The topic of this thesis is book reviewing in Sweden with a focus on three years: 1906, 1956 and 2006. By describing and analysing the critical reception of literature in these periods, the thesis aims to increase the knowledge and understanding of literary critical discourse and the function and power of the literary review in the past and today. The theoretical approach is inspired by Michel Foucault’s concepts of discourse and power. In particular, the thesis addresses the issue of norms in relation to literature and literary criticism by studying how criticism is written, by whom, on what, where and how much. The study, which is partly sociological and partly text analytical, is based on a systematically chosen sample of book reviews – altogether 200–300 reviews per year.
The thesis maps out the publication forms for literary criticism each year as well as the changes that the critical community has undergone.
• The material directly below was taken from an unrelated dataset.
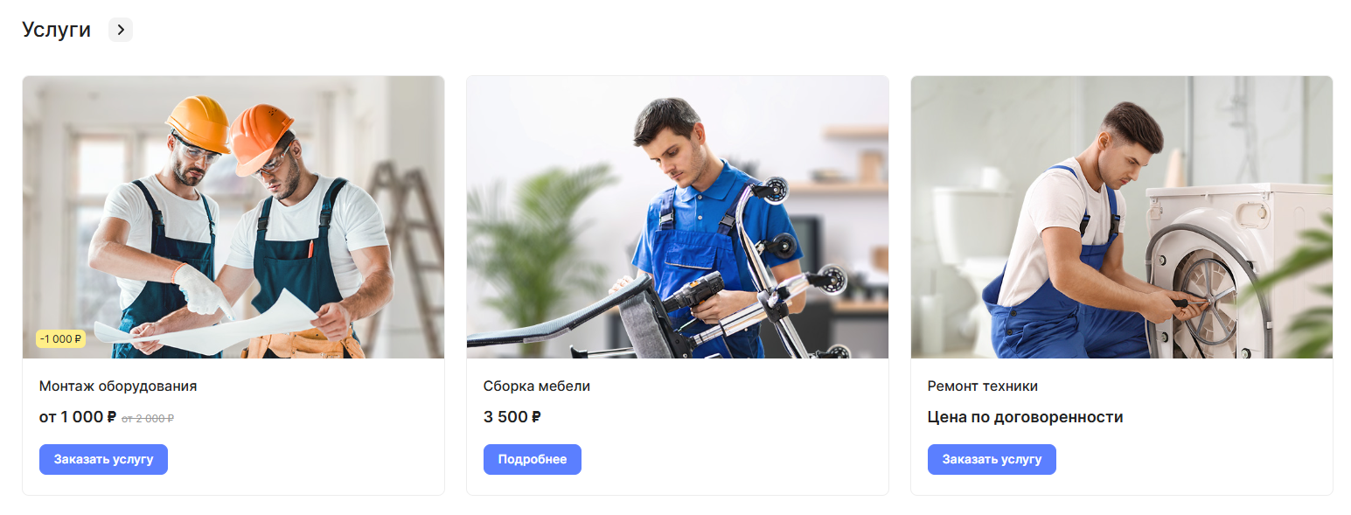
Task: Open the Ремонт техники service title
Action: coord(982,386)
It shows a movement from the often extensive, yet occasional and seasonal, literary reception in 1906, to the establishment of separate cultural sections in the newspapers of 1956, and the signs in 2006 that the threat from the new media has led to a state of crisis in the daily criticism. Regarding the critical community, a major change was the gender distribution, which showed that there were almost exactly as many women as men reviewing and being reviewed in 2006.
A commonly held view is that contemporary criticism does not have the same high quality as it used to and that the space for literary criticism has been considerably reduced. One part of the study is therefore a quantitative comparison of the reviews and reviewers of each year at group level. The comparison shows, for instance, that the reviews in 2006 were indeed much shorter than a hundred years earlier, but the length of articles had already decreased in 1956. In fact, the average length per reviewed work was not shorter in 2006 than in 1956.
In the text analysis, norms of evaluation, recurring themes, the role of the critic and approaches to reading are examined as a discursive text system. The aim is to show how these norms embody orders of critical discourse and how some reading approaches were privileged in the reviews while others were more or less ruled out. The analysis also reveals that the critical discourse both influences and is influenced by the discourses of closely related disciplines, such as journalism, academic criticism, and – of course – literature itself.